SLAs And Four Nines Are Not Enough For High Availability In The Cloud

Guest: Dave Bermingham (LinkedIn, Twitter)
Company: SIOS Technology (Twitter)
Show: Let’s Talk

When most people think of high availability, they set four nines or less than five minutes of downtime every month as the baseline. But according to Dave Bermingham, Senior Technical Evangelist at SIOS Technology, high availability is more than that.

“When we look at the big picture of any service that needs to be available, there are many chains in that link. We call it the chain of high availability,” says Bermingham. “So you have to look at the big picture.”
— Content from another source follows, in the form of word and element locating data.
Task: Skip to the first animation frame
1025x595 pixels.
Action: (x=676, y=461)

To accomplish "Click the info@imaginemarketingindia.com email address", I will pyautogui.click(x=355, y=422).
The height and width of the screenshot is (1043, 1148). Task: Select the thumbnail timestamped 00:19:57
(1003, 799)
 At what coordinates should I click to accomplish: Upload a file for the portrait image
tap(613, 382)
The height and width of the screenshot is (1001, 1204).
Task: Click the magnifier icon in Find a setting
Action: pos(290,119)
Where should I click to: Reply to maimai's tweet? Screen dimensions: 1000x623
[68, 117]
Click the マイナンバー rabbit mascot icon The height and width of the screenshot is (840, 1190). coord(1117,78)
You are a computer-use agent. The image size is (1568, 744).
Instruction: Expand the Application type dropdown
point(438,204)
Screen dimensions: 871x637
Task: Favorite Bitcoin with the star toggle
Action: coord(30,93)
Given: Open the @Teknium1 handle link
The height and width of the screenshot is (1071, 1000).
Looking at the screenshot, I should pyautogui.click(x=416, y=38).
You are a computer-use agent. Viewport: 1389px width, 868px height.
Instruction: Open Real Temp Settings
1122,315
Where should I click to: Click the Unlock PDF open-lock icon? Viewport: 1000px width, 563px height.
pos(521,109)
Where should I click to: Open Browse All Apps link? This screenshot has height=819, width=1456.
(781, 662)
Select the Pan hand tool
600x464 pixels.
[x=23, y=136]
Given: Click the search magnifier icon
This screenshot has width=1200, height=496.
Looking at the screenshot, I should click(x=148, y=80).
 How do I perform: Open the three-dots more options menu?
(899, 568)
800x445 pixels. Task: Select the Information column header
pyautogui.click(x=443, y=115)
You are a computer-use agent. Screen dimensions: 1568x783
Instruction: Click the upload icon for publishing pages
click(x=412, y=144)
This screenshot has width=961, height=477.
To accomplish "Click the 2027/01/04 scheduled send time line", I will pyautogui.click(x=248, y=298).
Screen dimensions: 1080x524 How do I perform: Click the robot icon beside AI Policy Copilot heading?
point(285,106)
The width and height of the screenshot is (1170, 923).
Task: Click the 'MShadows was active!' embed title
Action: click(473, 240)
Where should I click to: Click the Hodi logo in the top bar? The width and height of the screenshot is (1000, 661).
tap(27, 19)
He argues that counting on nines is really a measurement that you might be judged against, but really trying to guarantee a level of nines is almost impossible. Because there’s so many points in that availability chain that can be a single point of failure. Four nines is certainly a great number to be judged against and to strive for, but overall it doesn’t mean a lot to have just four nines for my database server.

Even with Cloud SLAs (Service Level Agreements), one can’t be fully rest assured as most cloud providers offer four nines on compute, which is only one part of the availability chain (along with network, storage, and the hops between). Bermingham warns, “There’s a million points of failure. So, trying to think that my cloud provider offers four nines so I’m covered, you’re kind of fooling yourself there. You have to look at the big picture and do what you can to identify those points of failures, to minimize the potential points of failure and to have a recovery plan, should something happen.”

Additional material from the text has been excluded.